I appreciate the initiative,

I appreciate the initiative, it sure complies with the "harm reduction" strategy. We need more actions like this one and we need less dramatic stories related to drug addiction. Suboxone detox

Mike McGregor's picture

hmm...

This was on the front page, now it's not. I just edited the original post for a typo, I think that's why... neat.

-30-
Mike.
"We only wear black, but that's just until something darker comes along..."
-Anonymous Black Bloc Member.
-=There is no Cabal, Long live the Cabal=-
My Photos

Rachel Ayres's picture

edit

Yeah, that happens when you edit the original.

I'm not too sure why. 

I can fix that.

-r.

Trev McNaughton's picture

break tags

can there also be break tags put into this?  its ridiculously long on the front page.. nothing needs to be that long...teaser views are teasers for a reason.. 

.

[#londoncommonsnet] /me is 1337
Matti Paquiz's picture

HELLO LC READERS. PLEASE READ THIS.

Kudos and thanks for posting this important story, mike. I'm down with a brainstorming/ organizing session on an action on this issue. There are established soc'l service agencies in town who are advocates for harm reduction, maybe we can start with contacting them. 

PEACEonTHEstreetsOFoldEAST... -mp

jessica l.'s picture

I'm down

This is definitely an important and controversial issue -- I'd also be down for getting in on some action.

After reading this post and some of the ridiculous comments made by Tony Clement and Stephen Harper, I think of one Free press reader who wrote in saying that drug addiction is a health problem, not a criminal problem. I definitely think he was right -- having stricter law enforcement and throwing people in jail is not going to make the drug problem go away, and it won't do anything to "reduce harm." 

 

 

emtjason's picture

Stricter laws for people who

Stricter laws for people who have drug addictions isn't going to help anything, laws aren't preventing people from committing crimes, so why when someone has a very real addiction problem do they think a law will keep them from using a drug they have become addicted to?
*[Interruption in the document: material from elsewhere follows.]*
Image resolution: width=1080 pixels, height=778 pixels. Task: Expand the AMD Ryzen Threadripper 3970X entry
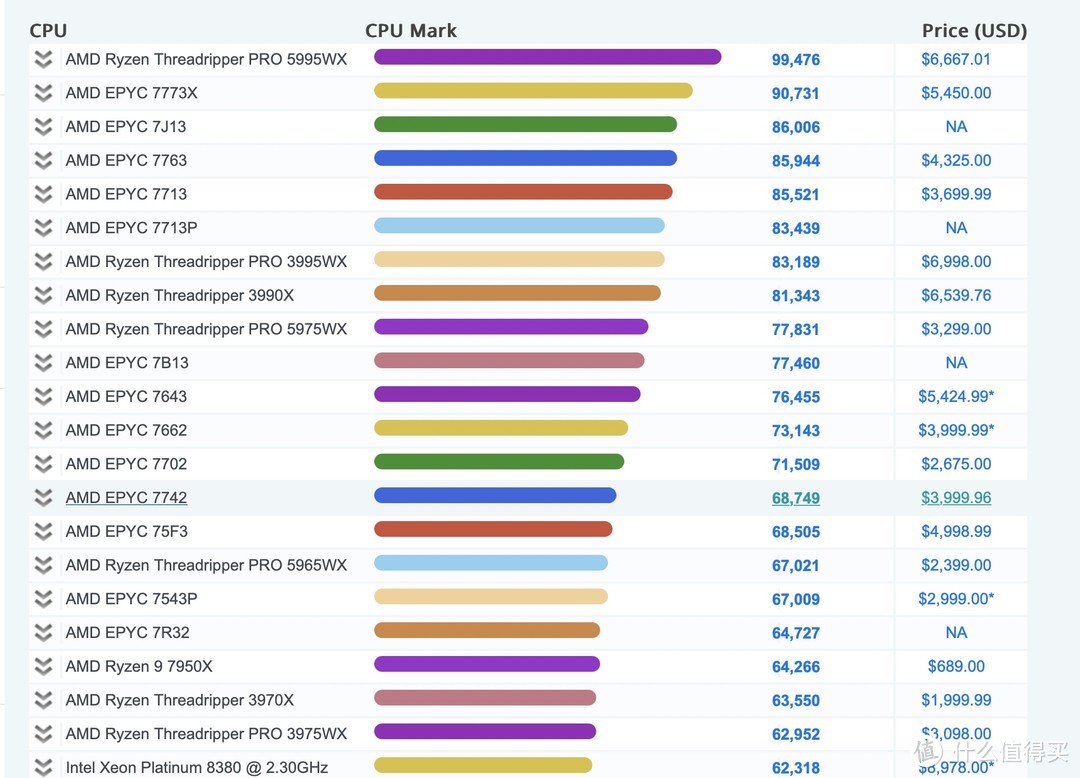(x=41, y=700)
I've seen a good friend of mine begin using pain killers which he became addicted to and over the years i saw his withdrawal symptoms when he didn't have the pills he regularly took. Eventually with support from friends/family he agreed and checked into a suboxone detox program which is used to help fight opiate addiction, his treatment went well and he's been off drugs for a few years. Addiction is a problem people can't fight on their own or in a jail.

Mike McGregor's picture

Freeps stories

I have the Oct 16/07 story mentioned above on my hard drive, as well as today's column by Ian Gillespie. if you missed it and would like to read it, drop me a PM and I can send it along to you.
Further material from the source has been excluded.